The Star Democrat
Taxes, retirement and the need
Concerned about how taxes may affect your retirement?
If so, you’re part of a growing cadre of Americans, some of whom are beginning to reassess their finances as a result of the COVID-19 pandemic and the uncertainties it brought about.
In a recent Harris poll conducted in conjunction with Nationwide, 62 percent of those surveyed said they think it is more important now than it was previously for them to develop a strategy to address taxes in retirement.
Actually, it was always important, so it’s good to see that more people are coming to realize they should be proactive in accounting for taxes as they stash away money for what they hope will be their Golden Years.
Sure, we all realize taxes are important. Otherwise we wouldn’t have roads, bridges, a military and all the other services our contributions to the government help pay for.
But that doesn’t mean we enjoy paying taxes – or that we have any interest in paying more than what is necessary.
The trick, of course, is making sure you take steps to ensure you pay what you owe – but not a dollar more.
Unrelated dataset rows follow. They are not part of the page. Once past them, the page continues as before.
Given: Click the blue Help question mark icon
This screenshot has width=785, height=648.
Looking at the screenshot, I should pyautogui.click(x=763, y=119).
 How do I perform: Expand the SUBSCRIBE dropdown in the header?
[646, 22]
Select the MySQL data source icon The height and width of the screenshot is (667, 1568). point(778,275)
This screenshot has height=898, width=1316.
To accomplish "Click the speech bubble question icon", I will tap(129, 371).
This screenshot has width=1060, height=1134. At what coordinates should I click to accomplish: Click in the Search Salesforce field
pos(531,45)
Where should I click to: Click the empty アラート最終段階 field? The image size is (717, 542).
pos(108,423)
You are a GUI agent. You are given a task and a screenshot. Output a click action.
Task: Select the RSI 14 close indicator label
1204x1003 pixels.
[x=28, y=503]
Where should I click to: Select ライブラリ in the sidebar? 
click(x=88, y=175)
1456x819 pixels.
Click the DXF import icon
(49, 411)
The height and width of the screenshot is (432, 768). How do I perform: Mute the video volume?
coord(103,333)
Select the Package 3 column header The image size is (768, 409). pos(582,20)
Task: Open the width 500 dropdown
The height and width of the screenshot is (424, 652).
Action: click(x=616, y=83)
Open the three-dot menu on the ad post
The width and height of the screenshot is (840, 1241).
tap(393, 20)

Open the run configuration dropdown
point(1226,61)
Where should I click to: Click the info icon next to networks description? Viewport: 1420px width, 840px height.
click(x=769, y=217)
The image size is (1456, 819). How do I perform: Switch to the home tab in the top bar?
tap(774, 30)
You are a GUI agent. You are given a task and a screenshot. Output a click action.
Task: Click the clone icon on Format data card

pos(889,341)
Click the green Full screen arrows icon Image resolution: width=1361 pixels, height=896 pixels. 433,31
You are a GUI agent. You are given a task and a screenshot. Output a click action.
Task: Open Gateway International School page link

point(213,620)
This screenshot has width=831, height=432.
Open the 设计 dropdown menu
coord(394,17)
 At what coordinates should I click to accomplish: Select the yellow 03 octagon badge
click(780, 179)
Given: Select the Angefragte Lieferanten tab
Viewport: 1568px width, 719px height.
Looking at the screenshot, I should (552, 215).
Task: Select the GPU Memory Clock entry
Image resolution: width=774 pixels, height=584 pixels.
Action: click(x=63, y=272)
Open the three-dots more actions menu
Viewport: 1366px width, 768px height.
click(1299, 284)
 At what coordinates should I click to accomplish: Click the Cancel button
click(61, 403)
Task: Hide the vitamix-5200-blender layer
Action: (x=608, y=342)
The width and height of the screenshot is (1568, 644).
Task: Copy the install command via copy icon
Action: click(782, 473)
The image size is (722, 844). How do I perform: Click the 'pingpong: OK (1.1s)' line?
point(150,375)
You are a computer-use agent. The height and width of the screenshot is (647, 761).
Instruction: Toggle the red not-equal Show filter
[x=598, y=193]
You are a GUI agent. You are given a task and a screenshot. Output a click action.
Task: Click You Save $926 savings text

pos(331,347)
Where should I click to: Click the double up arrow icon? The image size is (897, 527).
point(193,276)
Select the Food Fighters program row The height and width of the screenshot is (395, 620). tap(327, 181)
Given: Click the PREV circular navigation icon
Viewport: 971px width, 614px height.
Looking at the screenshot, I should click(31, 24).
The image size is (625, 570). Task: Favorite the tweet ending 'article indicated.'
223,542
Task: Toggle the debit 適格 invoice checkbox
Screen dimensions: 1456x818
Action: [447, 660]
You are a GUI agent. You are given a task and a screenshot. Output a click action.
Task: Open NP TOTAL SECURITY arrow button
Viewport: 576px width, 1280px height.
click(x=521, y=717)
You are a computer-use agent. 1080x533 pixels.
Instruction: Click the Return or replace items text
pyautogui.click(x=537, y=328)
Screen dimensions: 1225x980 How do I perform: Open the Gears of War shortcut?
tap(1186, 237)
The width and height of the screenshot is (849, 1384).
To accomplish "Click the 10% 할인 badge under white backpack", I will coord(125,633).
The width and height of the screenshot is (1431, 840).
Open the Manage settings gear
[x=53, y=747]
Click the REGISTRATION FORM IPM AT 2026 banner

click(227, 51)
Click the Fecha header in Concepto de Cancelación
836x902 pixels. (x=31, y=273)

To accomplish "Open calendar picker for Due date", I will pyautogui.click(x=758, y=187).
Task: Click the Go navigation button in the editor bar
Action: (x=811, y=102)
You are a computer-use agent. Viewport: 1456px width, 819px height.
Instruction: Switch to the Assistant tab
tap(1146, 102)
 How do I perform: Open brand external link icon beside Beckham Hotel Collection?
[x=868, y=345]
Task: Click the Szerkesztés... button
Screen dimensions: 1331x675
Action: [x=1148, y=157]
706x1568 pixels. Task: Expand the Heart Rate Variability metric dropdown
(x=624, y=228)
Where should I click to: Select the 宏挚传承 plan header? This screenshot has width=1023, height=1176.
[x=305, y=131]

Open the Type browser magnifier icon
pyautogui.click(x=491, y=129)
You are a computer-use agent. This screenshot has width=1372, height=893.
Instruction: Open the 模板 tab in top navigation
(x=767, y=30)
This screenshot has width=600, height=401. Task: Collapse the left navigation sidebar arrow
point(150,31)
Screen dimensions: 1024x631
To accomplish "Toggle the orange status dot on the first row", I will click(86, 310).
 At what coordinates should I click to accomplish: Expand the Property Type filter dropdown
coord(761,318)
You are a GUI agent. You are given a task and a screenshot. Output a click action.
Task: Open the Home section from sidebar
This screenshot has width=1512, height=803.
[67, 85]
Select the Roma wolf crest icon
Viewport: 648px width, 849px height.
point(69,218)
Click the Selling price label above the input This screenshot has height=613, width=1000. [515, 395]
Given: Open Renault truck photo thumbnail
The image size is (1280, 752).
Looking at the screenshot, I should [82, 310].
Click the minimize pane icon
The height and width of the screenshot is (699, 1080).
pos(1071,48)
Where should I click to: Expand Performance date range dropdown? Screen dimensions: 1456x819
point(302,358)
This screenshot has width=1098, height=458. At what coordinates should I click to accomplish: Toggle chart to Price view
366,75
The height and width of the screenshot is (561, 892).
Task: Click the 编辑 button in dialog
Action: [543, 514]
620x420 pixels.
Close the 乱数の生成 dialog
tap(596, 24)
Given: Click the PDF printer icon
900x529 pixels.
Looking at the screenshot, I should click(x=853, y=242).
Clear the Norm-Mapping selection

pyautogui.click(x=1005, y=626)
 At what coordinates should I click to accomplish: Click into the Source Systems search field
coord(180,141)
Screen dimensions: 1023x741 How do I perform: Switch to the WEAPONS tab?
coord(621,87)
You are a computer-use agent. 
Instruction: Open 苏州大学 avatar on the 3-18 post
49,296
That’s not always easy and lawmakers routinely change the rules and the allowable deductions, making it that much harder.
The good news is, sometimes changes to the tax code benefit you. The bad news is, sometimes they don’t.
That Harris poll showed that 60 percent of Americans, leaning toward the bad news side of things, expect their taxes to go up significantly in the next four years. Also, 62 percent say it’s more important to minimize taxes now than to wait until they reach retirement.
With all that in mind, let’s take a look at a few tax issues retirees, pre-retirees and others need to know about:
Tax-deferred accounts. When you set aside part of your income to contribute to a traditional IRA or 401(k), you can postpone paying taxes on that money. You also can gain interest on those accounts each year without paying taxes. Of course, with tax-deferred accounts, the key word is “deferred.” Eventually, the tax bill comes due. When you retire and start withdrawing money from those accounts, the IRS will want its share. But what if you decide not to withdraw money from your tax-deferred accounts because you have other income that can pay your bills? Once you reach age 72, you have no choice. That’s when required minimum distributions come into effect. The government requires you to withdraw a certain percentage of your money each year so it can claim those taxes.